GOAL:
Print the records below line for line, with no changes.

INPUT RECORDS:
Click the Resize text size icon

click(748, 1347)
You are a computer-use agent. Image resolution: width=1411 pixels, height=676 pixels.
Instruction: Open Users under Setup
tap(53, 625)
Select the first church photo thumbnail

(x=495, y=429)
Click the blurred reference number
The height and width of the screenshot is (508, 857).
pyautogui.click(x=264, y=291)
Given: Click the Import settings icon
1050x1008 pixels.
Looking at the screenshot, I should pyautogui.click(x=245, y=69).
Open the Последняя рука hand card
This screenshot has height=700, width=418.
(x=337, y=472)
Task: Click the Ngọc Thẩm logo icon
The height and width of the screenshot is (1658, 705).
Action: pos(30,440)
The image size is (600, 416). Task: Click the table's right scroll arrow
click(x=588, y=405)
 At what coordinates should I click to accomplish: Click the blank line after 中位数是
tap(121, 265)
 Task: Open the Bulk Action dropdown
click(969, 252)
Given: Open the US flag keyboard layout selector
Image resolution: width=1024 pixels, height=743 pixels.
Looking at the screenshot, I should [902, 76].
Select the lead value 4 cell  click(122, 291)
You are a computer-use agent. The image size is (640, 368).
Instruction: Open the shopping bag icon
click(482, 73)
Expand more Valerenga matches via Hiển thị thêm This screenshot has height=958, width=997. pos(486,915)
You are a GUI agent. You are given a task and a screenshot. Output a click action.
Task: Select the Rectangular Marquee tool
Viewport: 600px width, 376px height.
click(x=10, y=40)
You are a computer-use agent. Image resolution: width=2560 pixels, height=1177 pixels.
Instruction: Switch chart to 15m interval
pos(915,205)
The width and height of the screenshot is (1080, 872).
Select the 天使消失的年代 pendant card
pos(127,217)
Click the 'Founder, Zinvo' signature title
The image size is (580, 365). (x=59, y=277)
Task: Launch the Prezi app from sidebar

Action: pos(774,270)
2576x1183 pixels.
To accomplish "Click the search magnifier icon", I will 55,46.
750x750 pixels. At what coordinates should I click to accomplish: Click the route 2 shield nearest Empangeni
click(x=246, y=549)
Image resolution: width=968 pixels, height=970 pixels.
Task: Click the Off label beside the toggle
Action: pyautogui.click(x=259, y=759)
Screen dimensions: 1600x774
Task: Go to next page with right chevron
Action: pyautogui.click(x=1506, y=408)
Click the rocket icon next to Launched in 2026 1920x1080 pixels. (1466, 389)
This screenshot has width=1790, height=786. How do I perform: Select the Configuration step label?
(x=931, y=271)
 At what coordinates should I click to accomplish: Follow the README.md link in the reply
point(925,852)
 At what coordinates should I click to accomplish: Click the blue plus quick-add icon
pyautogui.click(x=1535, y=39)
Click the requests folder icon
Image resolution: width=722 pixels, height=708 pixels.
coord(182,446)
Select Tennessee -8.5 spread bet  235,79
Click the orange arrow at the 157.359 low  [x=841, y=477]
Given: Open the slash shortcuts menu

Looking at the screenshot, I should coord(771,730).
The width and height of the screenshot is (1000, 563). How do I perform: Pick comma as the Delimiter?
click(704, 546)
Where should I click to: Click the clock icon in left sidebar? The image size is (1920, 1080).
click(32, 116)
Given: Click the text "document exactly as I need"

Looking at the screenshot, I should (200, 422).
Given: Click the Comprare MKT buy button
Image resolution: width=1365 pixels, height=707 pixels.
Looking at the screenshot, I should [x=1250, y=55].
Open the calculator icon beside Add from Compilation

WRITTEN RESPONSE:
Click the Resize text size icon

click(748, 1347)
You are a computer-use agent. Image resolution: width=1411 pixels, height=676 pixels.
Instruction: Open Users under Setup
tap(53, 625)
Select the first church photo thumbnail

(x=495, y=429)
Click the blurred reference number
The height and width of the screenshot is (508, 857).
pyautogui.click(x=264, y=291)
Given: Click the Import settings icon
1050x1008 pixels.
Looking at the screenshot, I should pyautogui.click(x=245, y=69).
Open the Последняя рука hand card
This screenshot has height=700, width=418.
(x=337, y=472)
Task: Click the Ngọc Thẩm logo icon
The height and width of the screenshot is (1658, 705).
Action: pos(30,440)
The image size is (600, 416). Task: Click the table's right scroll arrow
click(x=588, y=405)
 At what coordinates should I click to accomplish: Click the blank line after 中位数是
tap(121, 265)
 Task: Open the Bulk Action dropdown
click(969, 252)
Given: Open the US flag keyboard layout selector
Image resolution: width=1024 pixels, height=743 pixels.
Looking at the screenshot, I should [902, 76].
Select the lead value 4 cell  click(122, 291)
You are a computer-use agent. The image size is (640, 368).
Instruction: Open the shopping bag icon
click(482, 73)
Expand more Valerenga matches via Hiển thị thêm This screenshot has height=958, width=997. pos(486,915)
You are a GUI agent. You are given a task and a screenshot. Output a click action.
Task: Select the Rectangular Marquee tool
Viewport: 600px width, 376px height.
click(x=10, y=40)
You are a computer-use agent. Image resolution: width=2560 pixels, height=1177 pixels.
Instruction: Switch chart to 15m interval
pos(915,205)
The width and height of the screenshot is (1080, 872).
Select the 天使消失的年代 pendant card
pos(127,217)
Click the 'Founder, Zinvo' signature title
The image size is (580, 365). (x=59, y=277)
Task: Launch the Prezi app from sidebar

Action: pos(774,270)
2576x1183 pixels.
To accomplish "Click the search magnifier icon", I will 55,46.
750x750 pixels. At what coordinates should I click to accomplish: Click the route 2 shield nearest Empangeni
click(x=246, y=549)
Image resolution: width=968 pixels, height=970 pixels.
Task: Click the Off label beside the toggle
Action: pyautogui.click(x=259, y=759)
Screen dimensions: 1600x774
Task: Go to next page with right chevron
Action: pyautogui.click(x=1506, y=408)
Click the rocket icon next to Launched in 2026 1920x1080 pixels. (1466, 389)
This screenshot has width=1790, height=786. How do I perform: Select the Configuration step label?
(x=931, y=271)
 At what coordinates should I click to accomplish: Follow the README.md link in the reply
point(925,852)
 At what coordinates should I click to accomplish: Click the blue plus quick-add icon
pyautogui.click(x=1535, y=39)
Click the requests folder icon
Image resolution: width=722 pixels, height=708 pixels.
coord(182,446)
Select Tennessee -8.5 spread bet  235,79
Click the orange arrow at the 157.359 low  [x=841, y=477]
Given: Open the slash shortcuts menu

Looking at the screenshot, I should coord(771,730).
The width and height of the screenshot is (1000, 563). How do I perform: Pick comma as the Delimiter?
click(704, 546)
Where should I click to: Click the clock icon in left sidebar? The image size is (1920, 1080).
click(32, 116)
Given: Click the text "document exactly as I need"

Looking at the screenshot, I should (200, 422).
Given: Click the Comprare MKT buy button
Image resolution: width=1365 pixels, height=707 pixels.
Looking at the screenshot, I should [x=1250, y=55].
Open the calculator icon beside Add from Compilation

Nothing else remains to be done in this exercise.